- _Отрывок_
С Россией что-то такое непременно произойдет.  Люди, на самом деле, не хотят жить в дикости и темноте. Формировался и развивался наш народ как европейский, культура наша европейская, словом, все ценное, что мы производим  – оно находится в рамках европейской цивилизации, а не где-то еще.

– А эта модель – она скорее страшная или, наоборот, несерьезная, неуклюжая?

-Знаете, что меня утешает? То, что для действующей российской власти все эти вещи – глубоко ситуативные, я уверен. Они как тактики пользуются реакционными настроениями населения. Но также легко и сворачивают их, когда власти это не нужно. А самое главное заключается в том, что и народу это не нужно. Я верю в наш европейский народ, который медленно и тяжело привыкает к более или менее комфортной жизни – привыкание к комфорту тоже тяжелая штука. Любая перемена, любая инновация – это тяжело. Даже если на самом деле вам дальше будет лучшее и удобнее, то вам тяжело отказываться от привычек. У наших людей много таких привычек: смирение с несвободой, готовность жертвовать собой ради каких-то сомнительных государственных целей, менять собственный комфорт на непонятное «имперское величие». Реально, это вековые привычки и отказываться от них тяжело. Поскольку более удобное всегда побеждает менее удобное, то тоже самое произойдет с гибелью этих привычек.

Знаете, очень люблю этот пример. Некоторое время назад российский дизайнер Артемий Лебедев оценивал появление смартфонов без кнопок и говорил, что это, конечно, здорово придумано, но в массы не пойдет, потому что на смартфоне без кнопок нельзя едучи за рулем, не глядя, набрать смску. Сейчас мы все видим, что он ошибся; с Россией что-то такое непременно произойдет. Люди, на самом деле, не хотят жить в дикости и темноте. Государство может их к этому подталкивать, если ему это для чего-то нужно; люди могут даже радоваться этому, не понимая чего-то или думая, что им дают что-то хорошее и ценное. Все это накипь и я надеюсь, что со временем ее снимут.

Строки для поиска текста и элементов:
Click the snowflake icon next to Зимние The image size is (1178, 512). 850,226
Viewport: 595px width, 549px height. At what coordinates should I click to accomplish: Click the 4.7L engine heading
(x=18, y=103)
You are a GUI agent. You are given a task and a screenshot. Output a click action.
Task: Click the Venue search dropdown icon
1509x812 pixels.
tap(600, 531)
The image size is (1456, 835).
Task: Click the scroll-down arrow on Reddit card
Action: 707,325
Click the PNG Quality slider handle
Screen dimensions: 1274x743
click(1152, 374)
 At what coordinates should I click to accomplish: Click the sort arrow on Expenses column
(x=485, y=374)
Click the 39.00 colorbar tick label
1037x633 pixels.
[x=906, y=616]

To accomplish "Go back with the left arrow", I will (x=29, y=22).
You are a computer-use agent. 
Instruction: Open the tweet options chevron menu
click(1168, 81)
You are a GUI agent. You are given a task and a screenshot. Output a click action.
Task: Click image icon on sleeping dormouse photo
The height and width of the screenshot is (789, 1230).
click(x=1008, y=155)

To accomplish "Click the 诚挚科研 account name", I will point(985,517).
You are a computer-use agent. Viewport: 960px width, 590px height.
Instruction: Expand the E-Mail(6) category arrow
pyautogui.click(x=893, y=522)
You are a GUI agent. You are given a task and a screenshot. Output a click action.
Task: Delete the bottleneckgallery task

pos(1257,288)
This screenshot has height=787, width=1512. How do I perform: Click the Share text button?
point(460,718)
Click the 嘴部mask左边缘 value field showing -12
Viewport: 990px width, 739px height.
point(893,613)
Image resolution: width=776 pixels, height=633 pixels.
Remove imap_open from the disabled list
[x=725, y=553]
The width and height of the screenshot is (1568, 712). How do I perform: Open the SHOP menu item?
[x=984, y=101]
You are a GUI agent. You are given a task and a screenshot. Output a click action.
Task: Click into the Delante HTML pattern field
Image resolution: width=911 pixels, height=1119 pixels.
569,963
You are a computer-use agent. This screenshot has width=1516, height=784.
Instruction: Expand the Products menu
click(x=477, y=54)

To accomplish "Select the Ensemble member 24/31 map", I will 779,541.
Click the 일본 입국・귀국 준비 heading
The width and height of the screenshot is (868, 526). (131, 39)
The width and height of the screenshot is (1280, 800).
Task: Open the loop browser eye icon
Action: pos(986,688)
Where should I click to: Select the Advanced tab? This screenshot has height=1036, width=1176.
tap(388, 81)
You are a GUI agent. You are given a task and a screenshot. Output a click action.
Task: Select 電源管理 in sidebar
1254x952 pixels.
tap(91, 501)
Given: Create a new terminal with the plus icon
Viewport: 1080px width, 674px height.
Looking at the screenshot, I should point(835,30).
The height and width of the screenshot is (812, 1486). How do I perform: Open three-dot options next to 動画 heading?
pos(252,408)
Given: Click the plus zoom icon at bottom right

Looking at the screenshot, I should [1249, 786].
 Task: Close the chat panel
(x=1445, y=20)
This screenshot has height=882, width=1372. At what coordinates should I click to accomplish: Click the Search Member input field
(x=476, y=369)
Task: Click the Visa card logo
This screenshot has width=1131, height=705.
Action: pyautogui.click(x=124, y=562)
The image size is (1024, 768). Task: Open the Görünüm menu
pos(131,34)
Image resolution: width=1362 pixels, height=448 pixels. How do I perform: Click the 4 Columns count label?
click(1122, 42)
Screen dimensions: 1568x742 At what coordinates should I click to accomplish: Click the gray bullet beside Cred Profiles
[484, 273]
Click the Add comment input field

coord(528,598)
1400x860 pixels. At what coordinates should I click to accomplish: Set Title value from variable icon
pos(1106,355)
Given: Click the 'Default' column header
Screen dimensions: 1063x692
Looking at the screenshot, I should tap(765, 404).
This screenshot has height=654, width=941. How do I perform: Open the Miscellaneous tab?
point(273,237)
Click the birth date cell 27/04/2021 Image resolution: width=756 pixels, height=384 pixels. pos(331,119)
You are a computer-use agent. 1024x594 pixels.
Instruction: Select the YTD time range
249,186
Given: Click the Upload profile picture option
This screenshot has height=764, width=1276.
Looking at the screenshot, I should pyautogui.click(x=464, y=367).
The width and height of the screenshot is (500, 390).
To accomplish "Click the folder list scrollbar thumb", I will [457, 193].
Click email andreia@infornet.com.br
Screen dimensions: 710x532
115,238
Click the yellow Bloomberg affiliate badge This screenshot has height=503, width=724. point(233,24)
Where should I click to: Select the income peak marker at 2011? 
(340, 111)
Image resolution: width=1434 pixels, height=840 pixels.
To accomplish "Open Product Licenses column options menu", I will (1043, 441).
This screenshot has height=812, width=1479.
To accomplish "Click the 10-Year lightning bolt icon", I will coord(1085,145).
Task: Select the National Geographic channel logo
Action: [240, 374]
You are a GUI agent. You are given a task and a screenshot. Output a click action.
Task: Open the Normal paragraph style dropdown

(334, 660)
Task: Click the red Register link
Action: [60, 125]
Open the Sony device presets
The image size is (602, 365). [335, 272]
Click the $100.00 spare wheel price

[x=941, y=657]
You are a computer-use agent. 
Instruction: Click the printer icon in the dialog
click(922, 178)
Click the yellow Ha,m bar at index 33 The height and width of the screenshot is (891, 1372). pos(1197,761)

- _Вопросы и задания_
1 - Почему, согласно отрывку о будущем России, Артемий Лебедев считал, что смартфоны без кнопок не пойдут в массы?
2 - Допишите продолжение отрывка о будущем России после его последней фразы.

- _Ответы_
1 - На смартфоне без кнопок нельзя, едучи за рулем, не глядя набрать смс.

2 -
– А вот ваш тезис о том, что русский народ – европейский –  не для всех так очевиден, на эту тему некоторые ведут долгие споры. Почему для вас это так очевидно?

– Ну, с одной стороны, мы довольно безответственно оперируем тут категориями – это, в общем, не термин, а выражение эмоции, отношения. Для меня здесь несколько аргументов. И исторический выбор был сделан довольно давно, до Петра, именно в эту сторону. Формировался и развивался наш народ как европейский, культура наша европейская, словом, все ценное, что мы производим  – оно находится в рамках европейской цивилизации, а не где-то еще.

– Почему тогда пропагандистам, публицистам удается довольно легко убеждать людей в том, что это не так?

– Именно потому что у нас страшная, тяжелая история в двадцатом веке, да и раньше тоже была не самая радостная, возможно, что еще с нашествия монголов. Тяжелый исторический опыт лежит на нас. Наше ярмо кажется нам не привычкой, а ценностью. Но это не так, оно остается ярмом. Сняв его, ты сначала чувствуешь испуг, но потом понимаешь, насколько без него легче жить. Не все еще поняли. И весь этот советский рессентимент, все эти попытки осмыслить крушение этой страшной страны как величайшую геополитическую катастрофу, как нашу потерю. Сейчас нам свойственно воспринимать шанс на обретение свободы воспринимать как потерю. Но это приобретение.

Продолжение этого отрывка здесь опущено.